Fos is then transcribed and translated, going on to activate secondary response genes for cell proliferation or survival.
Describe the basic structure and pathway organisation of heat shock genes.
How do they respond so quickly?
- Helix-turn-helix DNA binding domain
- Binds as monomer or trimer depending on the binding sequence
- Intrinsic thermo-sensing via the temperature sensing domain to trigger oligomerization
Heat shock factor is responsible for turning on HSGs, but is normally sequestered by heat shock protein. Heat shock causes the release of HSF (HSPs are diverted to engage with unfolded proteins instead), allowing it to trimerize and enter the nucleus.
HSGs tend to encode HSPs causing negative feedback by inhibiting HSFs.
The response is so fast because RNAPII is held at the promoter-proximal pause, waiting for HSF to bind.
What’s the difference between type I and type II nuclear receptors? How do they bind DNA?
Type I:
- cytoplasmic and bound to heat shock proteins
Ligand binding releases them from HSPs to enter the nucleus and bind heat response elements.
Type II:
- retained in nucleus
- always bound to DNA response element, even without ligand presence
- bind as heterodimers, usually with retinoid X receptor
The C-terminus binds the ligand and causes flipping of an alpha-helix. This flipping results in the N-terminus to go from disordered to ordered, allowing the protein to bind DNA.
Describe the use of long-range gene activation at the globin locus.
In the context of the globin locus, long-range gene activation involves the interaction of distal enhancers with the promoter region of the globin genes.
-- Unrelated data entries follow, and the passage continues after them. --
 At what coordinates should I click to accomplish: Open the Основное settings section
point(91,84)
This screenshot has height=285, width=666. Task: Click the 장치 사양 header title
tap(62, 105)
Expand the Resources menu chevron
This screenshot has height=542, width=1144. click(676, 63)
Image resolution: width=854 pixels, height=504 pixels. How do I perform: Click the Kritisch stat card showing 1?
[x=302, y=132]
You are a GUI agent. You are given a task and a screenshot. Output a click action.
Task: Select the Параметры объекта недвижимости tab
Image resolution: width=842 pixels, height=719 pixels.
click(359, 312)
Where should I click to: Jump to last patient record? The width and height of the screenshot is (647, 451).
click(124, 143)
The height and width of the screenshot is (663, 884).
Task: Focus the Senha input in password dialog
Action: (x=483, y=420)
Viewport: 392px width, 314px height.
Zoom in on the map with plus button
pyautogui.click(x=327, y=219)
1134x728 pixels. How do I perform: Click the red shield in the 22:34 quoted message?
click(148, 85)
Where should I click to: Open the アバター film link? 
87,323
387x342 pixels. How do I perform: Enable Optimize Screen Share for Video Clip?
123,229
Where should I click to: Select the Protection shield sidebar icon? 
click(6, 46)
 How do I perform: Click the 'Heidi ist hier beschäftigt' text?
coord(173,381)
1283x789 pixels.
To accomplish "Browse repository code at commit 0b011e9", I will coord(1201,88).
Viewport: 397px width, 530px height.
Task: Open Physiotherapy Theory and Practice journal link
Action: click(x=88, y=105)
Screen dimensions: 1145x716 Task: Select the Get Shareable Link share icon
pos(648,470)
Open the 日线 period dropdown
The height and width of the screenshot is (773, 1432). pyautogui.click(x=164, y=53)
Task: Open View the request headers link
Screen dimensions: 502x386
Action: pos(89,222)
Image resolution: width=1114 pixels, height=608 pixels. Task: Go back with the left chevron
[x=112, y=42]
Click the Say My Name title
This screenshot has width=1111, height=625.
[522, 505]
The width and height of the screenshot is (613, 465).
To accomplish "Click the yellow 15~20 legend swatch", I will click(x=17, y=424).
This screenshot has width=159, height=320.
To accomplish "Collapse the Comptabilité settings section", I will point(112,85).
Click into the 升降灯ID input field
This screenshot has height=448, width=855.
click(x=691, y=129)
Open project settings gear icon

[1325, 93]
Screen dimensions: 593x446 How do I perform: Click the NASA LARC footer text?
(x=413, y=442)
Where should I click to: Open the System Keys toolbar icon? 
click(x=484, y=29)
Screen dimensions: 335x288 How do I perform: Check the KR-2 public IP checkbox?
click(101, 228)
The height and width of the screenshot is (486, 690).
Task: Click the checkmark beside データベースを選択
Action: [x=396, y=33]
These enhancers can be located many kilobases away from the promoter region, but are brought into close proximity through the formation of DNA loops facilitated by protein complexes such as the locus control region (LCR).
The LCR is a cluster of enhancers located upstream of the globin genes that is necessary for the proper regulation of globin gene expression.
What are the two major classes of repetitive sequences, and how can they be formed? What is the importance of repetitive sequences in complex genomes?
Constitutive heterochromatin assembles over repetitive DNA sequences.
- Tandem repeats
- Dispersed repeats
Formed via:
- Replication slippage
- Unequal crossing over
- Type I retrotransposon (LTR retrotransposons and non-LTR retrotransposons) - vertebrates
- Type II DNA-only retrotransposons via transposase proteins - prokaryotes
How were variegation modifiers identified in mice?
A genetic screen using a male mice line that had variegating GFP transgenes encoded in them. ENU was used to generate point mutations, and the mice were then bred to study the offspring, looking for differences in the normal variegation patterns.
This lead to the discovery of Momme’s genes, many of which were identified to be genes encoding proteins known to play a role in epigenetic processes e.g., DNA methyltransferases and HDACs.